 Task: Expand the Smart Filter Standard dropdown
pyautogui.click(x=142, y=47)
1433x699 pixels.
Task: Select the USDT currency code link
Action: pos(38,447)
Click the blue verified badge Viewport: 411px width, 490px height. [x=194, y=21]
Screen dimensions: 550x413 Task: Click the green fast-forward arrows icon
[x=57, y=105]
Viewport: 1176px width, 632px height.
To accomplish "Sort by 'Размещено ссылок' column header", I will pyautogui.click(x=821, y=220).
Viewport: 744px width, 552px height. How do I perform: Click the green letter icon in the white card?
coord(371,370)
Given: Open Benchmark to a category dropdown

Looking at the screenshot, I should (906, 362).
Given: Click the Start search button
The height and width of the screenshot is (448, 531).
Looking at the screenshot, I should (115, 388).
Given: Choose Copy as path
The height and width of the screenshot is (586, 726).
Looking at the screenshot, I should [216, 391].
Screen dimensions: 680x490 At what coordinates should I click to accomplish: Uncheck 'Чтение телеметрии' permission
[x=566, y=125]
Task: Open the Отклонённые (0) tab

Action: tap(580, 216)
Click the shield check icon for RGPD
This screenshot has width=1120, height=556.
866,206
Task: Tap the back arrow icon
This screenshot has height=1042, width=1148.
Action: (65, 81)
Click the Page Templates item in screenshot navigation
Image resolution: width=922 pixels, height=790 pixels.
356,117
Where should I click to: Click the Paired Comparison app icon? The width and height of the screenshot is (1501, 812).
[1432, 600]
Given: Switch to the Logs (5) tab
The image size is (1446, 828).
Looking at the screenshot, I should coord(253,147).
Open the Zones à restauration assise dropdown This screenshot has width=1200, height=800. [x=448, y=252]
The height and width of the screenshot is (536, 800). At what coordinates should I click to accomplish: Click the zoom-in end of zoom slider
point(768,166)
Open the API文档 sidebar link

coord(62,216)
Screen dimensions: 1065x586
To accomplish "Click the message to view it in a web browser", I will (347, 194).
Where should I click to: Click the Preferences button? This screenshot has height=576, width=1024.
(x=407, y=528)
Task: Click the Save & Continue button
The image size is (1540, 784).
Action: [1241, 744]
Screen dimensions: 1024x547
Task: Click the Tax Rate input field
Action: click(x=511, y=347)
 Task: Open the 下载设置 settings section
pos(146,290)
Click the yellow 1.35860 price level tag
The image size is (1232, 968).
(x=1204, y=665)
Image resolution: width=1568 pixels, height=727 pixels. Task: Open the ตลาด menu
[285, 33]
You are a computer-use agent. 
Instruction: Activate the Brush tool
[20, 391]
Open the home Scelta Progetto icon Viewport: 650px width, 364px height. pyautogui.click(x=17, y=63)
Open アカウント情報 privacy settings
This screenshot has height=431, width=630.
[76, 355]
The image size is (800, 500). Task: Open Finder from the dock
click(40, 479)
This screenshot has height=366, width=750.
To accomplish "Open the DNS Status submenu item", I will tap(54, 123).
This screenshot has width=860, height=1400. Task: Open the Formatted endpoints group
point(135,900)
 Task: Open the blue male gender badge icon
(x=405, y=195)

- - - - -

Your goal:
Copy all of the records above word for word.

Answer to the problem:
 Task: Expand the Smart Filter Standard dropdown
pyautogui.click(x=142, y=47)
1433x699 pixels.
Task: Select the USDT currency code link
Action: pos(38,447)
Click the blue verified badge Viewport: 411px width, 490px height. [x=194, y=21]
Screen dimensions: 550x413 Task: Click the green fast-forward arrows icon
[x=57, y=105]
Viewport: 1176px width, 632px height.
To accomplish "Sort by 'Размещено ссылок' column header", I will pyautogui.click(x=821, y=220).
Viewport: 744px width, 552px height. How do I perform: Click the green letter icon in the white card?
coord(371,370)
Given: Open Benchmark to a category dropdown

Looking at the screenshot, I should (906, 362).
Given: Click the Start search button
The height and width of the screenshot is (448, 531).
Looking at the screenshot, I should (115, 388).
Given: Choose Copy as path
The height and width of the screenshot is (586, 726).
Looking at the screenshot, I should [216, 391].
Screen dimensions: 680x490 At what coordinates should I click to accomplish: Uncheck 'Чтение телеметрии' permission
[x=566, y=125]
Task: Open the Отклонённые (0) tab

Action: tap(580, 216)
Click the shield check icon for RGPD
This screenshot has width=1120, height=556.
866,206
Task: Tap the back arrow icon
This screenshot has height=1042, width=1148.
Action: (65, 81)
Click the Page Templates item in screenshot navigation
Image resolution: width=922 pixels, height=790 pixels.
356,117
Where should I click to: Click the Paired Comparison app icon? The width and height of the screenshot is (1501, 812).
[1432, 600]
Given: Switch to the Logs (5) tab
The image size is (1446, 828).
Looking at the screenshot, I should coord(253,147).
Open the Zones à restauration assise dropdown This screenshot has width=1200, height=800. [x=448, y=252]
The height and width of the screenshot is (536, 800). At what coordinates should I click to accomplish: Click the zoom-in end of zoom slider
point(768,166)
Open the API文档 sidebar link

coord(62,216)
Screen dimensions: 1065x586
To accomplish "Click the message to view it in a web browser", I will (347, 194).
Where should I click to: Click the Preferences button? This screenshot has height=576, width=1024.
(x=407, y=528)
Task: Click the Save & Continue button
The image size is (1540, 784).
Action: [1241, 744]
Screen dimensions: 1024x547
Task: Click the Tax Rate input field
Action: click(x=511, y=347)
 Task: Open the 下载设置 settings section
pos(146,290)
Click the yellow 1.35860 price level tag
The image size is (1232, 968).
(x=1204, y=665)
Image resolution: width=1568 pixels, height=727 pixels. Task: Open the ตลาด menu
[285, 33]
You are a computer-use agent. 
Instruction: Activate the Brush tool
[20, 391]
Open the home Scelta Progetto icon Viewport: 650px width, 364px height. pyautogui.click(x=17, y=63)
Open アカウント情報 privacy settings
This screenshot has height=431, width=630.
[76, 355]
The image size is (800, 500). Task: Open Finder from the dock
click(40, 479)
This screenshot has height=366, width=750.
To accomplish "Open the DNS Status submenu item", I will tap(54, 123).
This screenshot has width=860, height=1400. Task: Open the Formatted endpoints group
point(135,900)
 Task: Open the blue male gender badge icon
(x=405, y=195)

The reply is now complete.